Supplied data section start

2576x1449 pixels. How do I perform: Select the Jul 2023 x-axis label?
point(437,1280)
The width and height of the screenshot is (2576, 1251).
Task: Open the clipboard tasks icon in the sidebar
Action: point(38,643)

Supplied data section end

> **Work required**:
Render every record verbatim. Nothing should be left out.

> **Expected answer**:
2576x1449 pixels. How do I perform: Select the Jul 2023 x-axis label?
point(437,1280)
The width and height of the screenshot is (2576, 1251).
Task: Open the clipboard tasks icon in the sidebar
Action: point(38,643)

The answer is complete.